Are there any free decompression libraries out there:
CCITT: http://www.libtiff.org/, ftp://alpha.greenie.net/pub/mgetty/tools/viewfax-2.4.tar.gz
JBIG1: https://www.cl.cam.ac.uk/~mgk25/jbigkit/
JBIG2: http://www.ghostscript.com/jbig2dec.html
There is no standalone library for CCITT compression, but the algorithms could be extracted from various projects (libtiff, imagemagick, gimp, viewfax). CCITT compression is lightweight, can be implemented with a byte stream filter design and would thus be readonable to be run on a uC. But I would need to write the filters from scratch for usage on uC.
There is a library for JBIG1 compression/decompression, it uses only ~4kB static memory, uses no dynamic memory, has a byte stream API and is optimally suited to be run on a uC. It can directly be used on a uC.
There are separate projects for JBIG2 compression/decompression.

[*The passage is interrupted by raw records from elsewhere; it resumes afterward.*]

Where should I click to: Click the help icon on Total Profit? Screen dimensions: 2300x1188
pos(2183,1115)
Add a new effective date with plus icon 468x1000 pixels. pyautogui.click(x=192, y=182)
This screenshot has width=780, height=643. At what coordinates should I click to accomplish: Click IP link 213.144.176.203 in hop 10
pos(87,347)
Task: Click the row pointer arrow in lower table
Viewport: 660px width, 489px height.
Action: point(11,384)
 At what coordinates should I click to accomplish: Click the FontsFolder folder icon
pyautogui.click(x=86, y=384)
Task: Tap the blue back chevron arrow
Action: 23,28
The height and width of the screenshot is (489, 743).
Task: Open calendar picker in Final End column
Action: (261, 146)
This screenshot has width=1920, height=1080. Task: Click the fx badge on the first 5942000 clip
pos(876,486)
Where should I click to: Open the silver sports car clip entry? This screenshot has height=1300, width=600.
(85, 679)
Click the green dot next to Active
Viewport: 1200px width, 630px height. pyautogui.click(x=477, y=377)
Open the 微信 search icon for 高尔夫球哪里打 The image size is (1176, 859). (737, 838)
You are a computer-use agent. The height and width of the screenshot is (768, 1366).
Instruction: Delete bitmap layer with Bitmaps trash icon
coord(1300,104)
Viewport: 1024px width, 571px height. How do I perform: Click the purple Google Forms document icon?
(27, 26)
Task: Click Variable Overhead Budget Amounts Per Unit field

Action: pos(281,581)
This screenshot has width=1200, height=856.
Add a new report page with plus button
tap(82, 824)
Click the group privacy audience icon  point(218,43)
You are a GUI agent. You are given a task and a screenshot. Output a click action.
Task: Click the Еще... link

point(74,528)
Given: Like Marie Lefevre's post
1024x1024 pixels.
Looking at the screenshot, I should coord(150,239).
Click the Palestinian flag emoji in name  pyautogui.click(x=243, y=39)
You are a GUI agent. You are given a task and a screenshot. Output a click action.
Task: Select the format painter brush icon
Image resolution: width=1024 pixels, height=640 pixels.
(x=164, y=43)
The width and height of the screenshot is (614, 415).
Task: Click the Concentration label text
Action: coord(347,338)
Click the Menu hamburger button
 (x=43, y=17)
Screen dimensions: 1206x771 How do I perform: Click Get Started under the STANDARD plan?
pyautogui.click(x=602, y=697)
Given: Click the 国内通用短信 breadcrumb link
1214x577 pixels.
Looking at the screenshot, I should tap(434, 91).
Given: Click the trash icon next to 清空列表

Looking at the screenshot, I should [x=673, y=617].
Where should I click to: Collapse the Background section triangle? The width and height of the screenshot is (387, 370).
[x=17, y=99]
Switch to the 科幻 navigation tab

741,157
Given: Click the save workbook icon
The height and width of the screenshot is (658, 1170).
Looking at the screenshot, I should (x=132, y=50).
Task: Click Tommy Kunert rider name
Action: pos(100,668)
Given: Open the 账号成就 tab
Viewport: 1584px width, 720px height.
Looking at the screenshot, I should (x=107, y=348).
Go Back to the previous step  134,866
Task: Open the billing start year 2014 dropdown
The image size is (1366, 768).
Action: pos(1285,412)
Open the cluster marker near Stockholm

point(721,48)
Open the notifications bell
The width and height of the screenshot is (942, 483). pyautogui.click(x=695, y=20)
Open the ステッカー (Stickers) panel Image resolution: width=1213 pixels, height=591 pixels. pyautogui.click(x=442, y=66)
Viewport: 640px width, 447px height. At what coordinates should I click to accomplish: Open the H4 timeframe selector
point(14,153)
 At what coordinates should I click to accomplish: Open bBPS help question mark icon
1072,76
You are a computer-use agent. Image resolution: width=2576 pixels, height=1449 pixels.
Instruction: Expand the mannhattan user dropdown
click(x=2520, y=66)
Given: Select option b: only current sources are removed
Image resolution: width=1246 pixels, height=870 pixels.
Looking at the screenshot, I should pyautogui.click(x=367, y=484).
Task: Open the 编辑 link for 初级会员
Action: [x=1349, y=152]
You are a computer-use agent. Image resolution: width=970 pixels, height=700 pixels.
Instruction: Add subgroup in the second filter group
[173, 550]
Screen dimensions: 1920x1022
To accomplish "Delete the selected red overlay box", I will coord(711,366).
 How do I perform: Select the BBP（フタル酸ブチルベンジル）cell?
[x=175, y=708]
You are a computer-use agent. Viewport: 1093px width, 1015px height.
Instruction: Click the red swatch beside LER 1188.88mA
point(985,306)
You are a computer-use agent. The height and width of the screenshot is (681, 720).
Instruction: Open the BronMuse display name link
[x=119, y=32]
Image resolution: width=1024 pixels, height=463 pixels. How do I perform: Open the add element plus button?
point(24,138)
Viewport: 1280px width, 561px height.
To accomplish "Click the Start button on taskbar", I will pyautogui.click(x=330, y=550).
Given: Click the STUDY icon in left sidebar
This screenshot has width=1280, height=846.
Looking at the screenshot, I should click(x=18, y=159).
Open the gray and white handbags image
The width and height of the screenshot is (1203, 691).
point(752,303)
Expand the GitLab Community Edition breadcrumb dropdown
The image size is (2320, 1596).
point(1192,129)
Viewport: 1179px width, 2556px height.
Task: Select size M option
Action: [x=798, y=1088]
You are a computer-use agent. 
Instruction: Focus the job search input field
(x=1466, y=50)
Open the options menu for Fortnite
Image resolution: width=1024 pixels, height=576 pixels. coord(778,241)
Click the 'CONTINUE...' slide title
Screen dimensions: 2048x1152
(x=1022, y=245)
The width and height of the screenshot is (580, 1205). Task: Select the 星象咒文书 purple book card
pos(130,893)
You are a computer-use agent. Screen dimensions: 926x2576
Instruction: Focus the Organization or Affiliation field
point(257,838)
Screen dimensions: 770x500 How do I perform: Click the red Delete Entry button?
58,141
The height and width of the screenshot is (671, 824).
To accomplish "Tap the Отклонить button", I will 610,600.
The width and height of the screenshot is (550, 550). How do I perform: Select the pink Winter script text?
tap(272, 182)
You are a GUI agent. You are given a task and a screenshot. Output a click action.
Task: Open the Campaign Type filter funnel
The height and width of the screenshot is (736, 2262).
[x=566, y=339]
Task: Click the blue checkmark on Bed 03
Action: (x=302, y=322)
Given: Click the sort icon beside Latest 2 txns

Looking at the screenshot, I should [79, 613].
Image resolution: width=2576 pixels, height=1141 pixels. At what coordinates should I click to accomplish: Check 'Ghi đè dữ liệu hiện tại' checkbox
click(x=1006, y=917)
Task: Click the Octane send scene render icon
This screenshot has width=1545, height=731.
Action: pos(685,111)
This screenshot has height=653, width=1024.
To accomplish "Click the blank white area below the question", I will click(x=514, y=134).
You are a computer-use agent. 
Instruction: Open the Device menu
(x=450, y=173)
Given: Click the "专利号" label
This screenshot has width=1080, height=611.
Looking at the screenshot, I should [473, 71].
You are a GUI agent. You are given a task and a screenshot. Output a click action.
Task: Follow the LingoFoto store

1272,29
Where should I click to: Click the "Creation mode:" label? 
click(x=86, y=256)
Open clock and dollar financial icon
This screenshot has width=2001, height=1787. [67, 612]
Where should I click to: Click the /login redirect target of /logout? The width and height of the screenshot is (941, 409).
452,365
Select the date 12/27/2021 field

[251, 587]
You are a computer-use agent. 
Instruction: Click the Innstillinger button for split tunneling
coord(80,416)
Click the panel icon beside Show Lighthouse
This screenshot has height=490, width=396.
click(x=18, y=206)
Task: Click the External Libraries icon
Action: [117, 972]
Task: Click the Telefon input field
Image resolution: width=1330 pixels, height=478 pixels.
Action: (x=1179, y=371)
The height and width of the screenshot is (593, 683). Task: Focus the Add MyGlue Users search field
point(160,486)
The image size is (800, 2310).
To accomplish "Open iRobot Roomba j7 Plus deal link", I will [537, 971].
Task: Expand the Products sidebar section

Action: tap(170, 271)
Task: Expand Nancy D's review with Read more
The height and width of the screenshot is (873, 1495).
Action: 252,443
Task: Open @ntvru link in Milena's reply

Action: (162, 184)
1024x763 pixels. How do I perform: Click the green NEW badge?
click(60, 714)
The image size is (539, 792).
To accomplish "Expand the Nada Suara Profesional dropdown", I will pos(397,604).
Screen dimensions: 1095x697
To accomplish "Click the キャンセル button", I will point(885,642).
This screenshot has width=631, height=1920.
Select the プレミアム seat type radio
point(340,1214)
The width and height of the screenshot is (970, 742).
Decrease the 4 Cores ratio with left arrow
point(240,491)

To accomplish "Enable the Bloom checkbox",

The decompression library needs a lot of memory, as whole pages need to be present in memory (no byte stream filter design). It would need to be migrated to a a byte stream API design to be usuable on a uC. The JBIG2 compression has a lossless and lossy mode. The lossless mode is similar to JBIG1, the lossy mode can reach much higher decompression rates (but it needs a lot of memory).
We obviously have a winner, it's JBIG1, as it has a readily available library with a byte stream API design, uses little static memory only and offers very good compression (10%).
I will need to test the algorithm on a real uC, though, to find out how computationally expensive it is...
-
test book: Flatland, by Edwin A. Abbott
08/31/2015 at 20:47 • 0 commentsFor doing tests with the freeader ebook conversion toolchain, I need a test ebook, right?
I chose a short classic as simple test ebook:
- Flatland: a romance of many dimensions by Edwin A. Abbott
https://en.wikipedia.org/wiki/Flatland
Why? Because it's short (short conversion times) and I like it alot.
It's about politics, hierarchy, power, suppression, religion, geometry, reality and it's a lot of fun to read.
The narrator is a rectangle living and explaining live in Flatland and to be chosen one day to experience the third dimension.
If you shouldn't know it already, go read it, it's freely available from project gutenberg.